This novel picks up where Shift left off, with Juliette having returned to Silo 18. She’s mayor, Lukas is head of IT, Donald is feeding Lukas and Juliette information in an effort to help them survive while Charlotte (Donald’s sister) continues to launch drones, trying to fly far enough to see the world beyond the Silo zone. Juliette is mayor, but her people are not really behind her, because she brings tidings in which the populace is not interested. Don’t change anything. Please. She does, though. Can’t seem to stop picking that scab. So she digs to the other silo, goes outside to sample air, discovers things, talks to Donald and Charlene on the radio to find out more, to hear how they’ve pieced things together while not trusting and misinterpreting and stumbling toward some form of truth.
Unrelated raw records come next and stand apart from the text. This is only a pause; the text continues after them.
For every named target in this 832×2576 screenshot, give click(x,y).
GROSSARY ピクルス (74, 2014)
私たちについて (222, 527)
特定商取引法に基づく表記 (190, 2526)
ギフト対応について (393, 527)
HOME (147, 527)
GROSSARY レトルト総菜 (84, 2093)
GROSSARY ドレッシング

Silo 18 follows 17's lead, 18 flees to 17, then flees the silo area for good, making good on what Donald and Charlene saw. After so much misery, hope.

Citations

This book, much more than first two, digs at least a bit deeper into the teleology—insofar as it examines the grand scheme of Thurman and his crew—as well as epistemology—in that it puts every bit of “truth” obtained into question—and, finally, eschatology—because the truths all deal with Thurman’s final solution—as well as ontology—in which our major players question, at least a little bit, what it all means and why they’re there and why they should bother going on fighting for that next breath.

"I’m afraid of being buried alive. I’m afraid of doing the wrong thing.”

“Then do nothing,” she insisted. She nearly begged him right then to put a stop to this madness, to their isolation. They could go back to sleep and leave this to the machines and to the God-awful plans of others. “Let’s not do anything,” she pleaded.

Her brother rose from his seat, squeezed her arm, and turned to leave. “That might be the worst thing,” he quietly said.

Page 72

Here, we hear Donald and his sister Charlotte go back and forth, trying to figure out what the best approach is. The situation looks hopeless, best just lie down and let it pass over you. Why struggle? Because that’s what one does. Everything they do seems to make things worse—e.g. the fall of silo 12—but not doing anything might be even worse than that, as Thurman and his cohort have no analogous qualms.

“She saw those chapters to mean that tearing a world down was a simple affair; the gravity of human nature tugged willingly. It was the building up afterward that proved complex. It was what to replace injustice with that very few gave thought to. Always with the tearing down, she said, as if the scraps and ashes could be pieced back together.”
Page 87

This is Juliette, essentially realizing that, duh, entropy, right?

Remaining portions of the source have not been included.